==== Input for this task

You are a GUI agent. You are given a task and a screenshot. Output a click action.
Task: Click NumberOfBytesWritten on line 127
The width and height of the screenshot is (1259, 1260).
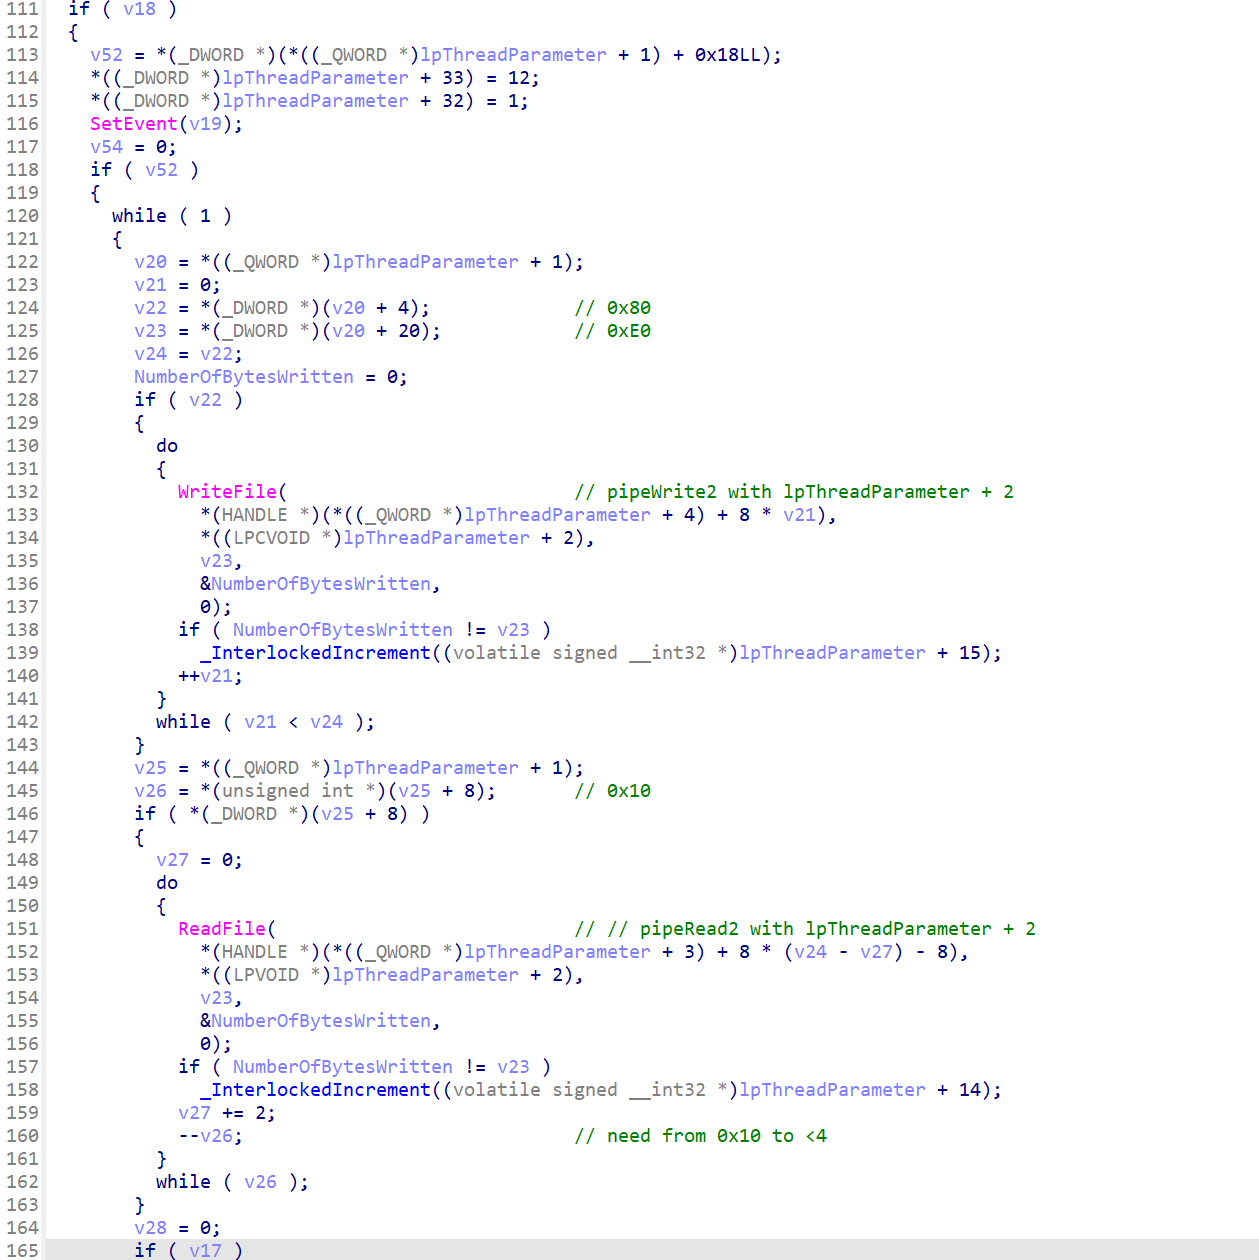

========
==== Input for this task

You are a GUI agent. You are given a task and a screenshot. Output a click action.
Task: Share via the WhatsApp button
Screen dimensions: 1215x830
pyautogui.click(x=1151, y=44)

========

§ **Task statement**
Copy the entries above exactly, but only from the line holding "Task: Click NumberOfBytesWritten on line 127" through the line holding "The width and", both included.

§ **Task output**
Task: Click NumberOfBytesWritten on line 127
The width and height of the screenshot is (1259, 1260).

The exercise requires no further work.